[WHAT NEEDS TO BE DONE]: Repeat the lines of the records verbatim, from the line that contains "Task: Click the red" through the line that contains "Task: Select the".

-- BEGIN DATA TO USE --

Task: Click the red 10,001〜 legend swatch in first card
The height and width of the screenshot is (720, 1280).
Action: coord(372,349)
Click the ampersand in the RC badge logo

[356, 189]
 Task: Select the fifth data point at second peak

-- END DATA TO USE --
-- BEGIN DATA TO USE --

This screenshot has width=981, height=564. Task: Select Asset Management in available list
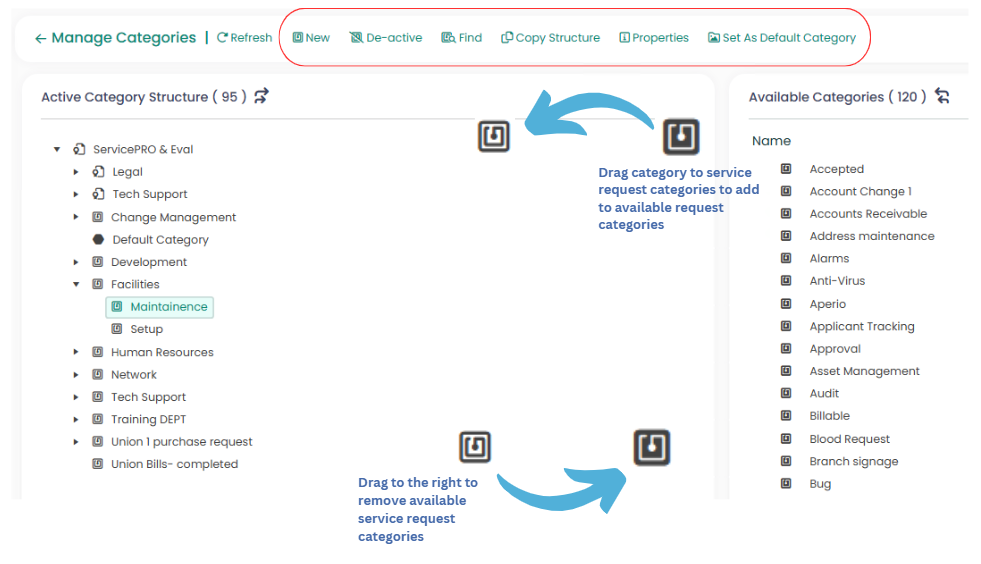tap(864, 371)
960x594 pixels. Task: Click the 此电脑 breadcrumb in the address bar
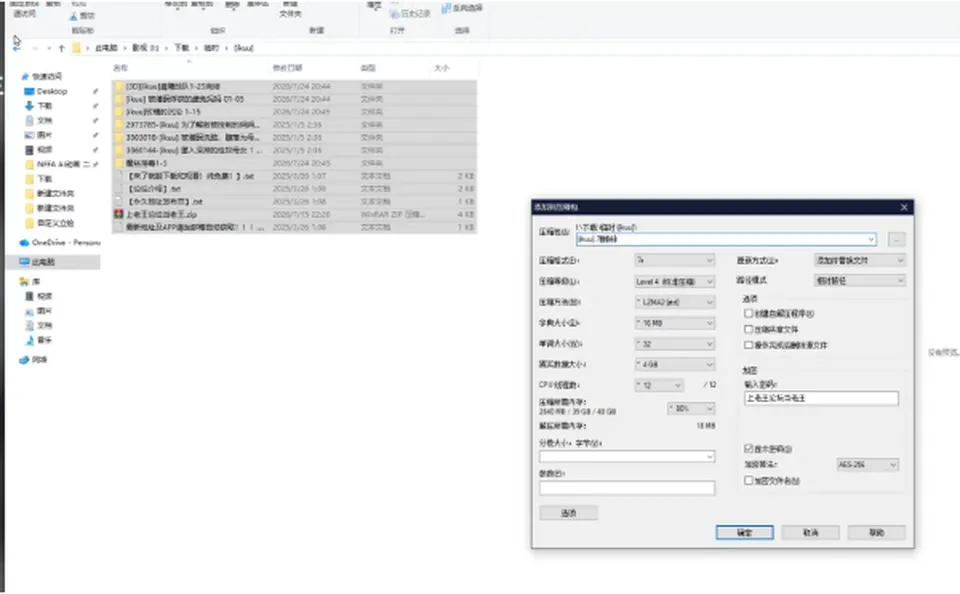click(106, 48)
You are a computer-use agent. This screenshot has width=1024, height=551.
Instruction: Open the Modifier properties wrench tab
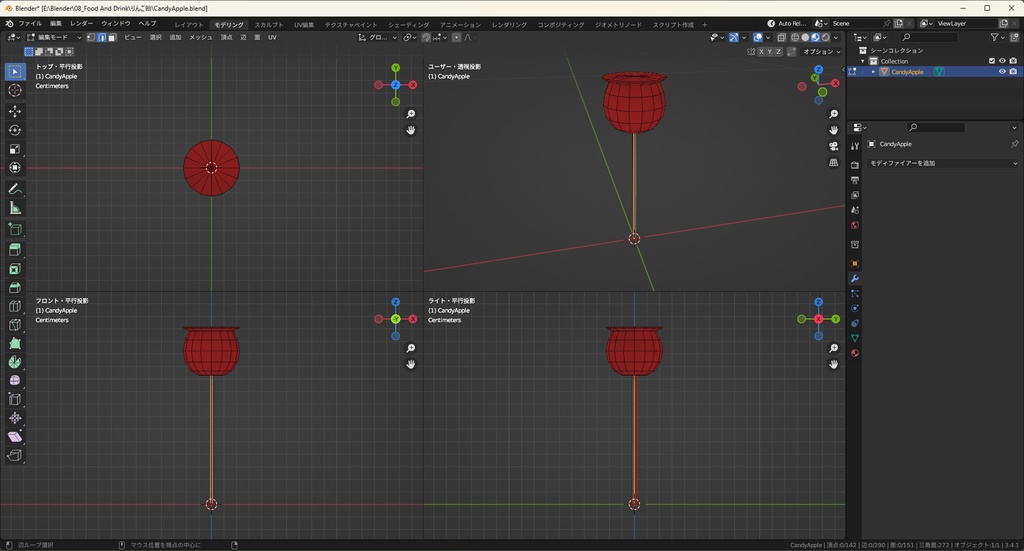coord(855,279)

-- END DATA TO USE --

[EXERCISE RESPONSE]:
Task: Click the red 10,001〜 legend swatch in first card
The height and width of the screenshot is (720, 1280).
Action: coord(372,349)
Click the ampersand in the RC badge logo

[356, 189]
 Task: Select the fifth data point at second peak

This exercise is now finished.